:: INFORMATION SHOWN

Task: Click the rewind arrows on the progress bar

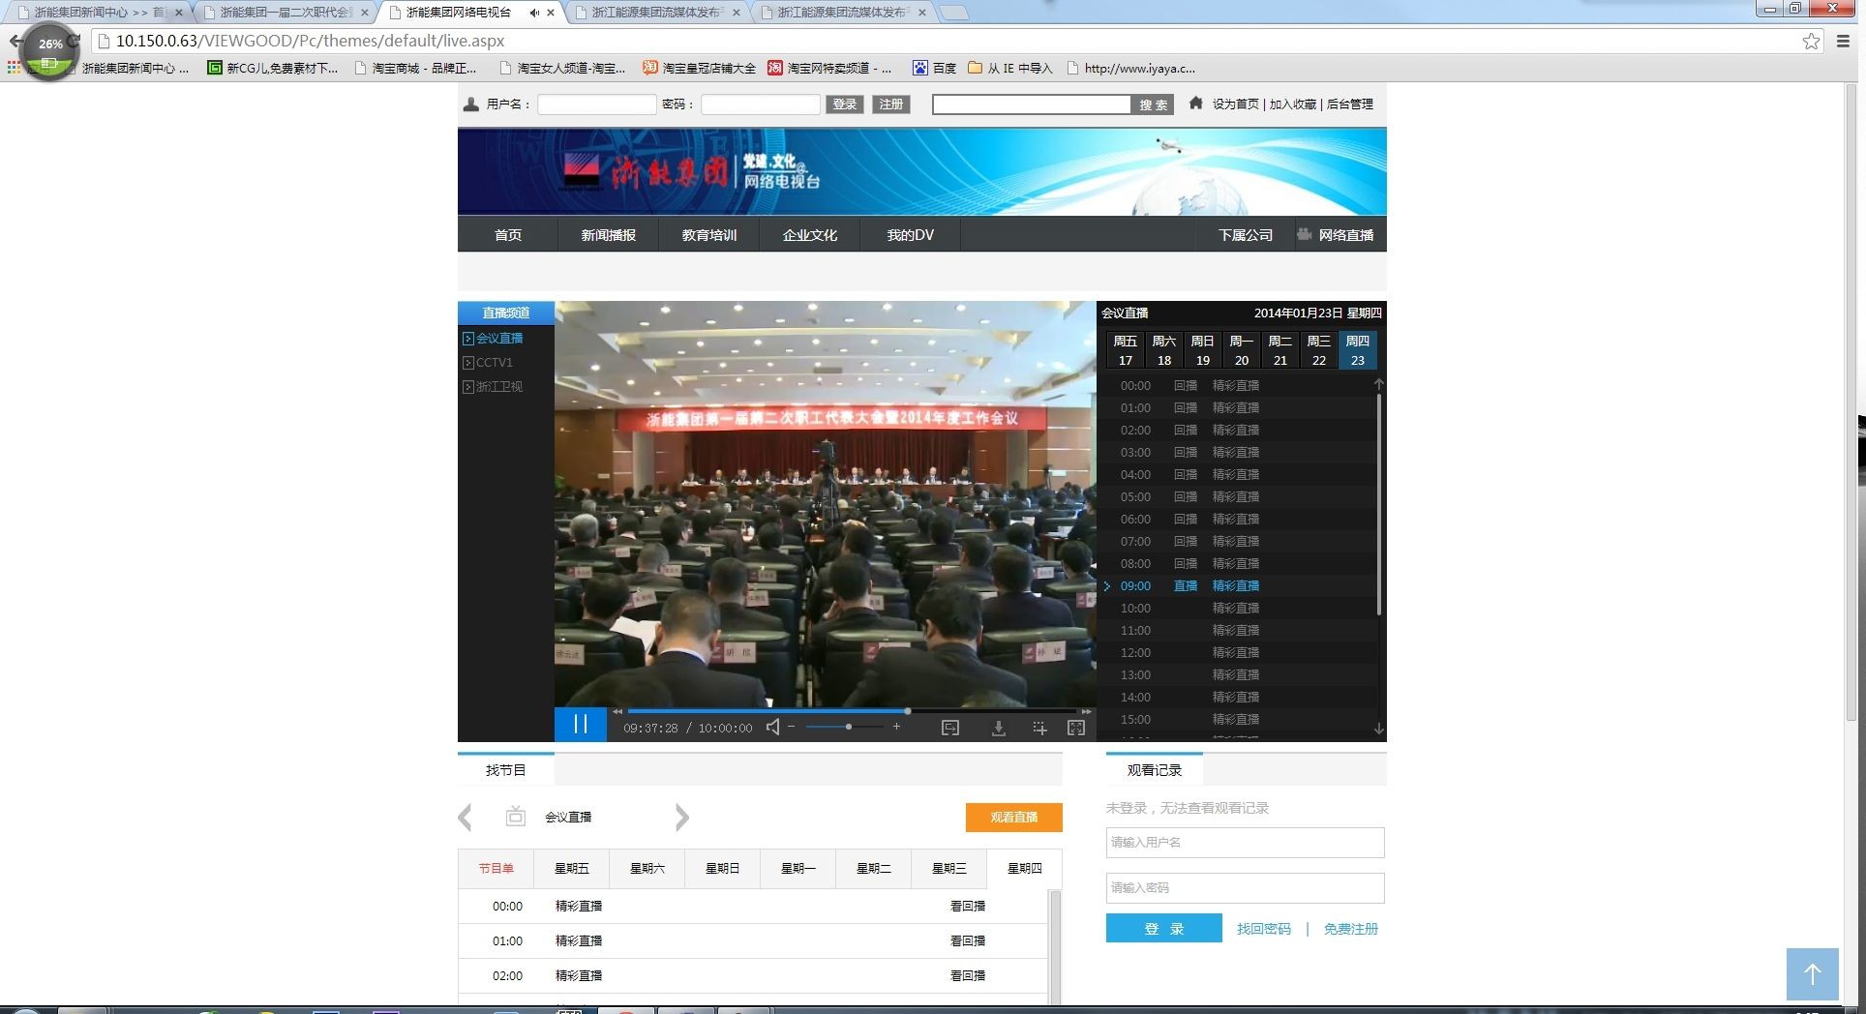Action: coord(617,711)
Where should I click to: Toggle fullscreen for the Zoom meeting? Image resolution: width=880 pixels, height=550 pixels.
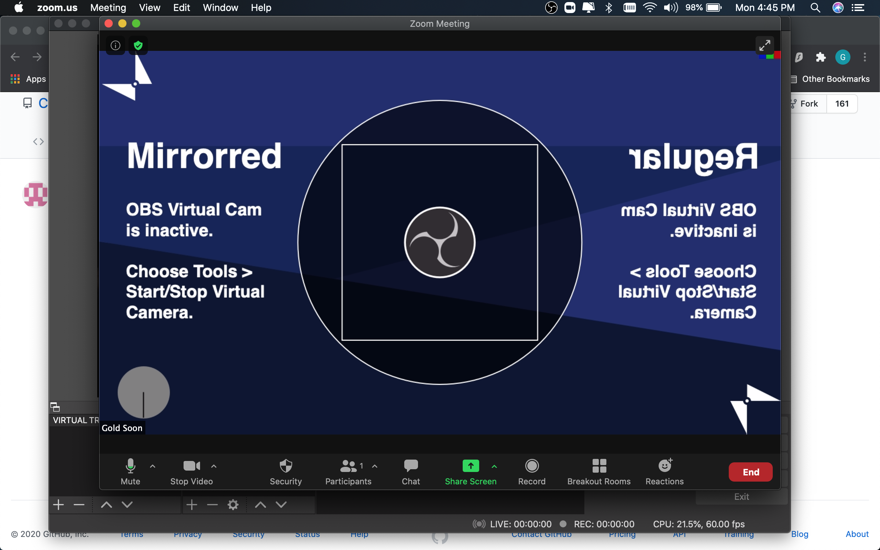pos(764,45)
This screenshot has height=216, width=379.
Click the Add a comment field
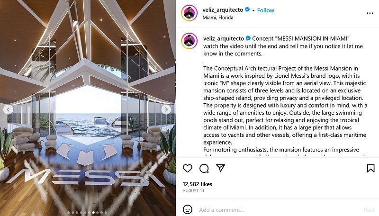coord(278,209)
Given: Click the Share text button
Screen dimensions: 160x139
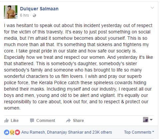Looking at the screenshot, I should (78, 121).

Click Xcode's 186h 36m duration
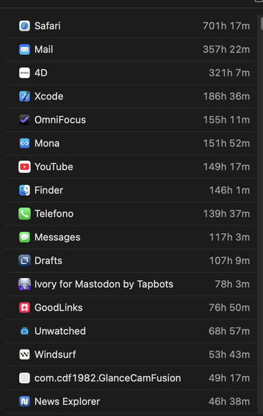pyautogui.click(x=227, y=97)
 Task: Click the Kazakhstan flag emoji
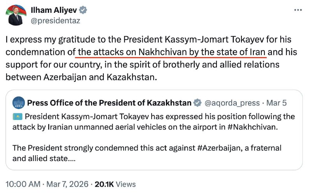(x=17, y=117)
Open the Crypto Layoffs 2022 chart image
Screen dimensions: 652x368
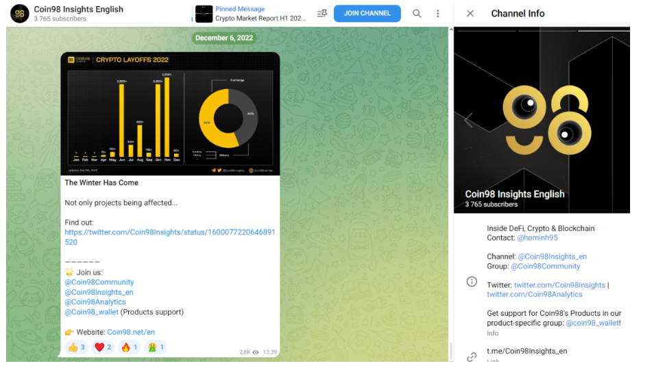click(170, 114)
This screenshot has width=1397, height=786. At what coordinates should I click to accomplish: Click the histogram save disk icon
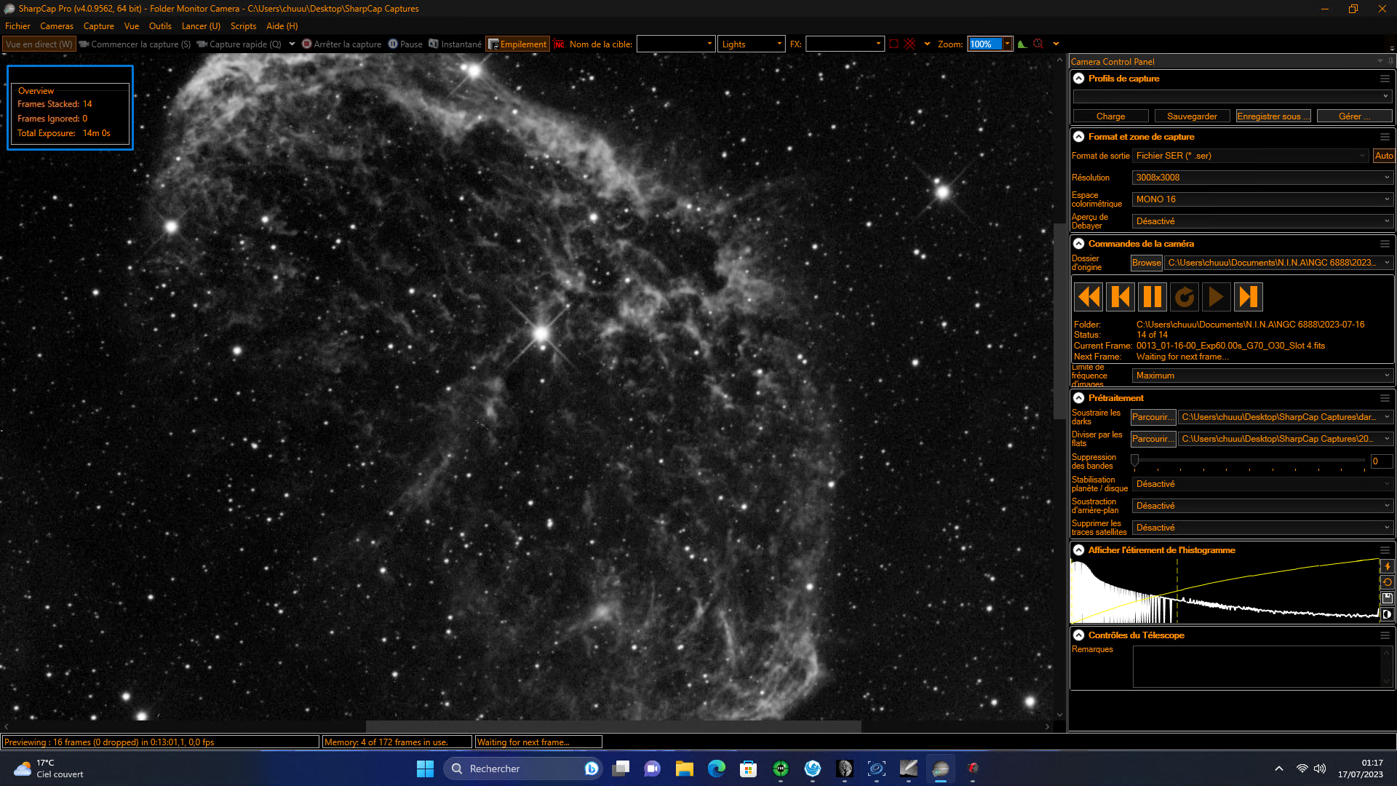click(x=1388, y=598)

::::

▸ **TASK BRIEF**
Rewrite everything from the start of the records down to the line containing "click(170, 114)", replacing "Zoom meeting" with "Teams call" and leaving all else unchanged. Leave the pictures out of the answer.

▸ **RESULT FOR THIS EXERCISE**
Task: Click the rewind arrows on the progress bar

Action: coord(617,711)
Where should I click to: Toggle fullscreen for the Teams call? Image resolution: width=880 pixels, height=550 pixels.
pos(764,45)
This screenshot has height=216, width=379.
Click the Add a comment field
coord(278,209)
Given: Click the Share text button
Screen dimensions: 160x139
Looking at the screenshot, I should (78, 121).

Click Xcode's 186h 36m duration
pyautogui.click(x=227, y=97)
 Task: Click the Kazakhstan flag emoji
(x=17, y=117)
Open the Crypto Layoffs 2022 chart image
Screen dimensions: 652x368
click(170, 114)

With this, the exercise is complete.